Of course this book was written before yuppies happened, so it is natural that it overlooked a few things. But it's written like the baby boomers stopped at '79 and were suddenly transformed to old people in 2001, ignoring the fact that things change and grow. There was no inventiveness to how time passed for them, they were just old but still had a stack of Beatles records on the record player.
In reality, there are probably people legal to drink who don't get the "stack of records" comment.
I understand that he could not have guessed what the 80's held, much less the 90's, but he didn't let them grow to old age, he just put them there just as they were in the time the book was written.
This book had one, amazing redeeming quality though. One thing that actually moved me, one thing that the author foresaw that makes me forgive the Velcro shoes.
Artificial Intelligence.
It is impossible for humans to create a machine that is more intelligent than humans. This is easy; how can you invent something smarter than you are?

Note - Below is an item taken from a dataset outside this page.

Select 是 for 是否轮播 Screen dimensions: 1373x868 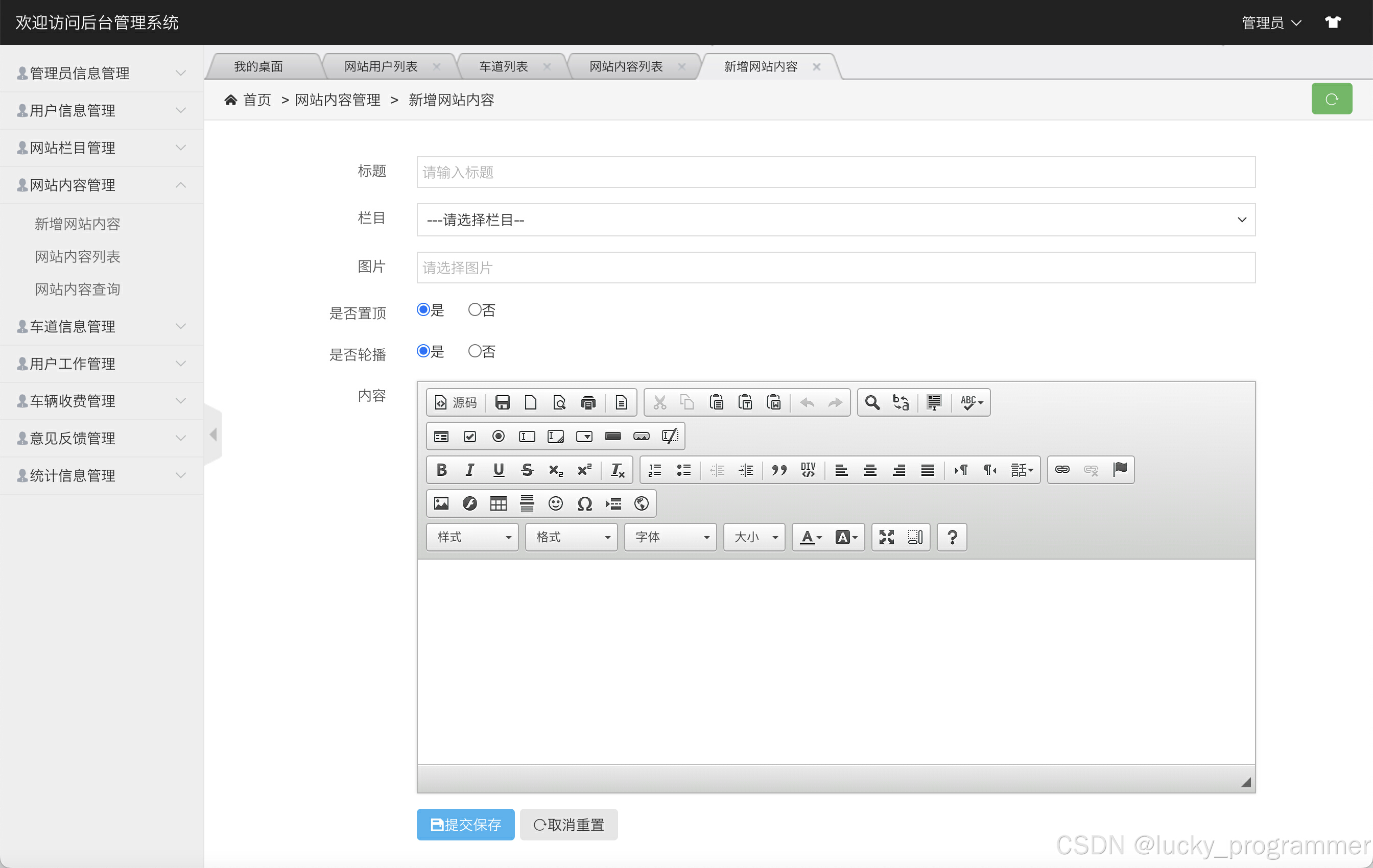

Evolution. What Dr. Anderson did to create the boppers and make them intelligent was set up a bunch of programs in an environment where they could evolve. Every once in a while, he would throw in some random variables, corrupt some code, and let them continue to evolve. By doing this, the programs become more and more intelligent and could eventually "think" better than humans.
Why do I love this so much? Because it's true. It's real. This is how they are currently working on artificial intelligence. So all the other flaws in the book, the major piece of engineering in it is what is actually going on in the real world.
Sure, it wasn't enough to make me like the book, but it perhaps kept me from hating it as much as I could have.
It's a good way to blow the afternoon, but overall I'd say find a better cyberpunk author. Then come back and tell me who it is, please!